You could achieve the same thing as octopus natively:
octopus.run
const results = await Promise.all([one(), two()]);
// or
const [result1, result2] = await Promise.all([one(), two()]);
octopus.step
const calls = [one, two, three];
let value;
for (const call of calls) {
value = await call(value);
}
Octopus is a couple of simple asynchronous helper functions. It is designed for use in the browser and is < 500 bytes gzipped. It works in node.js as well.
It is available in NPM
npm install octopus-async
There are two calls
octopus.run
Run a bunch of functions in parallel and receive a callback with the results of all of them.
var calls = [
function one(callback) {
setTimeout(function() {
callback(10);
}, 200);
},
function two(callback) {
callback(20);
}
];
octopus.run(calls, function(results) {
console.log(results); // [10, 20]
});
Notice that even though function one finished after function two the results still come back in the order you passed the functions in originally.
You can also pass in an object with names as the keys
var calls = {
one: function(callback) { callback(10); },
two: function(callback) { callback(20); }
};
octopus.run(calls, function(results)) {
console.log(results); // {one: 10, two: 20}
});
octopus.step
Steps through functions one after the other passing the result from one function to the next.
var calls = [
function one(callback) {
callback(10);
},
function two(value, callback) {
callback(value * 2);
},
function three(value, callback) {
callback(value * 3);
}
];
octopus.step(calls, function(result) {
console.log(result); // 60
});
To achieve the same thing with those 3 functions in vanilla Javascript you would have to do something like
one(function(result) {
two(result, function(result) {
three(result, function(result) {
console.log(result);
});
});
});
Note about using with node
In node.js the convention is to pass back an error before the actual result in callback functions.
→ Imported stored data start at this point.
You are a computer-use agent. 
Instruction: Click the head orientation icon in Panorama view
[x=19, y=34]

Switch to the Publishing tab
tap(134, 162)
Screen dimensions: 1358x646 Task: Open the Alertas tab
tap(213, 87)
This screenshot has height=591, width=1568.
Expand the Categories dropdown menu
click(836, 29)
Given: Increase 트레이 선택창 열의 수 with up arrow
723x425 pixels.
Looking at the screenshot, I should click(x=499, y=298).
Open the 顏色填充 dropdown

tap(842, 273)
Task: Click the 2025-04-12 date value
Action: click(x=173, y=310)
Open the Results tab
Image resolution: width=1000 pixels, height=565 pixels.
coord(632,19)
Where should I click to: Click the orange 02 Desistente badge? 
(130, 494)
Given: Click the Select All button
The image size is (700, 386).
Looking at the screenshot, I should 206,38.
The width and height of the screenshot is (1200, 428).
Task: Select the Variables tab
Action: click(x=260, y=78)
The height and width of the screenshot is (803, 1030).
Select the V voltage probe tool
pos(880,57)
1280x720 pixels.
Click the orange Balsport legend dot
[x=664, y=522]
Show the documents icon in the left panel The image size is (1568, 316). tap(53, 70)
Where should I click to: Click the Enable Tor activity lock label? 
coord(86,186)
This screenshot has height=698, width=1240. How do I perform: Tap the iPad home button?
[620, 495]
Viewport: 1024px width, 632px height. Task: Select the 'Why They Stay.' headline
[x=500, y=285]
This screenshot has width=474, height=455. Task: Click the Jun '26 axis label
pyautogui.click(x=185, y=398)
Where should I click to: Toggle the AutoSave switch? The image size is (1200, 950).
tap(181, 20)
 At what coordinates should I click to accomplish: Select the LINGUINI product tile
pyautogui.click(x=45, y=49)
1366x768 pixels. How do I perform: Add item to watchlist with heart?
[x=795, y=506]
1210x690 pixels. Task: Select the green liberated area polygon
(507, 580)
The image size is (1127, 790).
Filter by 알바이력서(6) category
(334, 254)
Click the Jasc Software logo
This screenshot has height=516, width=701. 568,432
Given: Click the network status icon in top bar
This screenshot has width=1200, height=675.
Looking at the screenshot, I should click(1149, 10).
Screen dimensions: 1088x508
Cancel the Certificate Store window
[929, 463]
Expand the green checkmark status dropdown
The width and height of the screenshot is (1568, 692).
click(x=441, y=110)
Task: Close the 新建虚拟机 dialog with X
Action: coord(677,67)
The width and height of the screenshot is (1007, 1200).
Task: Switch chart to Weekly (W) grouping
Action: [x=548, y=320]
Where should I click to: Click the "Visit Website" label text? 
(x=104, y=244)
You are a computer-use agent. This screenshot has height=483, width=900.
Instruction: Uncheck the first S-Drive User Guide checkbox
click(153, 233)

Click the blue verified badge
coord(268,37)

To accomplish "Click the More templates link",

To use any of the above examples in node, just be consistent and pass back an error argument as the first argument in your callbacks.
Octopus will stop running and fire the final callback as soon as it receives an
error. In the step
call it will stop after the step that errored. In the
run
call it will fire the callback with the error, but the other calls will
continue running until they finish. There is no easy way to cancel a function
from executing.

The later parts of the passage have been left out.